• [Input for this task]:
________________________

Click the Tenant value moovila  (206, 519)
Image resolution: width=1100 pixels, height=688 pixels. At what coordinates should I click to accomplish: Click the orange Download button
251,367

________________________

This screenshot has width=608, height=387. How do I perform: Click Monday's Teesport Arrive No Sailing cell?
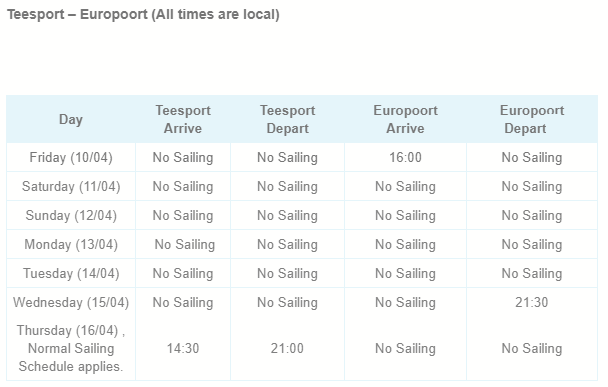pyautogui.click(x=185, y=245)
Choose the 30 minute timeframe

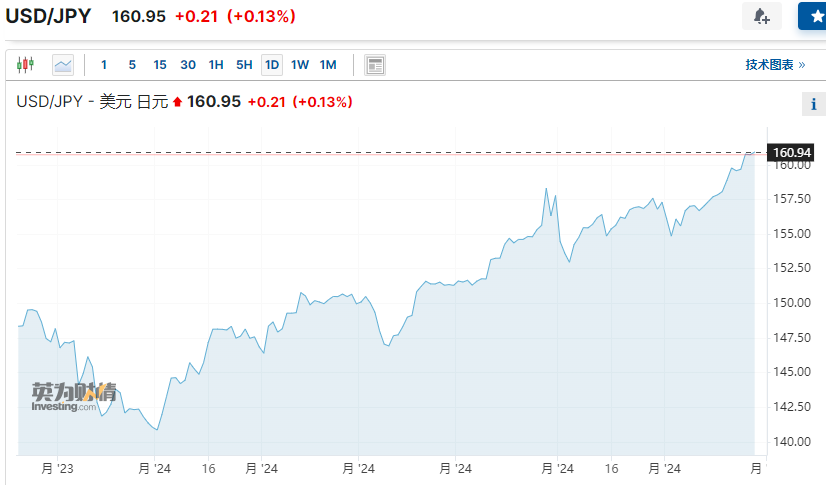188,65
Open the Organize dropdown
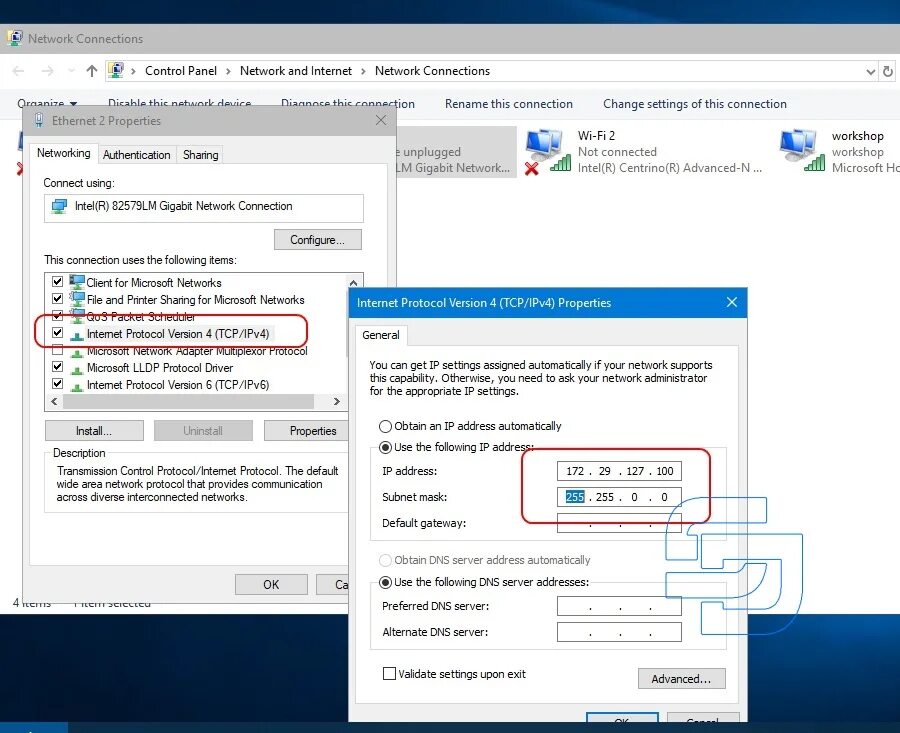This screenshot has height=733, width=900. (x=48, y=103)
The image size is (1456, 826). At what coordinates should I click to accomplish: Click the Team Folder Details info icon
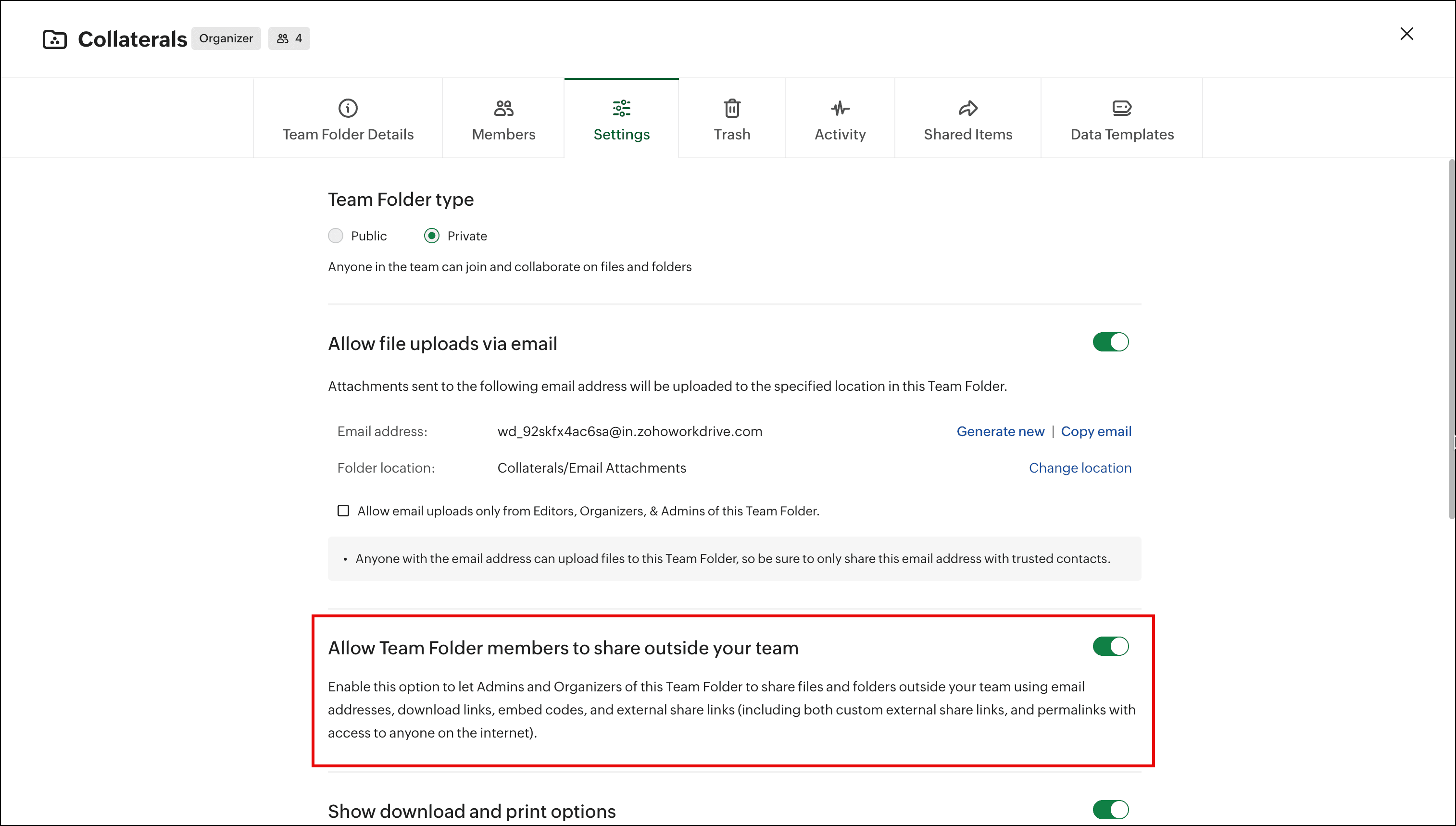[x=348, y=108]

________________________

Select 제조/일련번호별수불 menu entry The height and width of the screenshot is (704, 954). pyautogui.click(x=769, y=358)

________________________

• [What to produce]:
Turn the lines starting at the one containing "The image size" and ending at the one containing "[x=348, y=108]" into a numbered list, omitting blank lines. Leave out the pictures.

• [Task response]:
1. The image size is (1456, 826). At what coordinates should I click to accomplish: Click the Team Folder Details info icon
2. [x=348, y=108]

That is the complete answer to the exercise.